La construction par l'État de forces fascistes est la réponse de la bourgeoisie à la crise du capitalisme mondial. Face à la crise économique et la combativité croissante au sein de la classe ouvrière internationale, les gouvernements bourgeois de partout recourent à la promotion du nationalisme et de l'extrême droite pour diviser la classe ouvrière et préparer les conditions et les forces pour la guerre et la contre-révolution. Historiquement, la promotion de l'antisémitisme, en particulier, a été un outil idéologique central de la bourgeoisie pour contrer la montée du mouvement ouvrier socialiste.

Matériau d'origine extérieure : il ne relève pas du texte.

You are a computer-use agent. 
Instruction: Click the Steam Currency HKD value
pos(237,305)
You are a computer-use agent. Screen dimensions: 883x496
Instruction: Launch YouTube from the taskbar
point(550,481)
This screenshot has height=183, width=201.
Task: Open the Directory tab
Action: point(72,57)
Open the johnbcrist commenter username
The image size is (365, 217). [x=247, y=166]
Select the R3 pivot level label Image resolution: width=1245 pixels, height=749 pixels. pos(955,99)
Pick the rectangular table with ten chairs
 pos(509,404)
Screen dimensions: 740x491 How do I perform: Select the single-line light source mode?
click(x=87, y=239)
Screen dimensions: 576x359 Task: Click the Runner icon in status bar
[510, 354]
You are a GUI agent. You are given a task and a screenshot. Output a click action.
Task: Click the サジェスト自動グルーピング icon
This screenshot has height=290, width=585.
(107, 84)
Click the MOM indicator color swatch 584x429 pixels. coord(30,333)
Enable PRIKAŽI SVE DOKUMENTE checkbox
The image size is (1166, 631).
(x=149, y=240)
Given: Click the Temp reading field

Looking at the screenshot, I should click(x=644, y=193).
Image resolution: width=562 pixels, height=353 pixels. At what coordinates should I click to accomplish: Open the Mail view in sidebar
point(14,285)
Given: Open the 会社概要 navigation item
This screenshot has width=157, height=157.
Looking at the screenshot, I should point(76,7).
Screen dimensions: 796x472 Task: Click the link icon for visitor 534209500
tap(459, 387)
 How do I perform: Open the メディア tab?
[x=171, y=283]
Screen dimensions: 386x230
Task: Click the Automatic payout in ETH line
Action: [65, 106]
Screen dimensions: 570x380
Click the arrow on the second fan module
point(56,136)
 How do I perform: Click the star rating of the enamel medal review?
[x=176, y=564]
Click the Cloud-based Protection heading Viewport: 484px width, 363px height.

Le fait que la marche fasciste d'Auschwitz, tout comme la réhabilitation d'Hitler par des universitaires de premier plan et la croissance de l'extrême droite en Allemagne, n'ait quasiment pas été rapportée témoigne de la complicité des médias capitalistes dans ce processus.

Le Comité international de la Quatrième Internationale a écrit dans le récent document de perspectives La stratégie de la lutte des classes internationale et la lutte politique contre la réaction capitaliste en 2019:

Le fascisme n’est pas encore un mouvement de masse comme il l’était dans les années 1930. Mais il serait politiquement irresponsable d’ignorer ce danger. Avec le soutien de sections de la classe dirigeante et de l’État, des mouvements de droite peuvent exploiter avec démagogie la frustration et la colère ressentie par de larges masses de gens. Dans cette situation, la lutte contre la résurgence de mouvements fascisants ou d’extrême droite est une tâche politique urgente.

La vue d'une racaille de nazillons qui profanent la mémoire de ceux qui ont péri à Auschwitz est répugnante et il faut y riposter. Mais la réponse doit être éclairée par une compréhension du lien inextricable entre le capitalisme, la crise de la démocratie bourgeoise et la réaction fasciste. Le fascisme ne peut être vaincu par de simples dénonciations morales ou par des appels aux partis politiques capitalistes pour défendre la démocratie. La lutte contre le fascisme est une lutte politique qui exige la mobilisation de la classe ouvrière sur la base d'un programme internationaliste et socialiste intransigeant.

La base sociale d'une telle lutte est en train d'émerger: à Matamoros, au Mexique, 70.000 travailleurs de l'automobile ont déclenché ce qui est la plus grande grève sur le continent nord-américain en deux décennies.

Des grèves des travailleurs de l'automobile ont également éclaté en Hongrie. Aux États-Unis, les enseignants ont mené plusieurs grèves au mépris de leurs syndicats contre les attaques contre l'éducation publique. En Inde, des dizaines de millions de travailleurs ont participé à une grève générale de deux jours et des dizaines de milliers de personnes sont toujours en grève au Tamil Nadu. Ces luttes doivent être étendues, unifiées et armées d'un programme marxiste pour en faire un mouvement révolutionnaire conscient de la classe ouvrière contre la réaction capitaliste. C'est pour cela que le Comité international de la Quatrième Internationale se bat.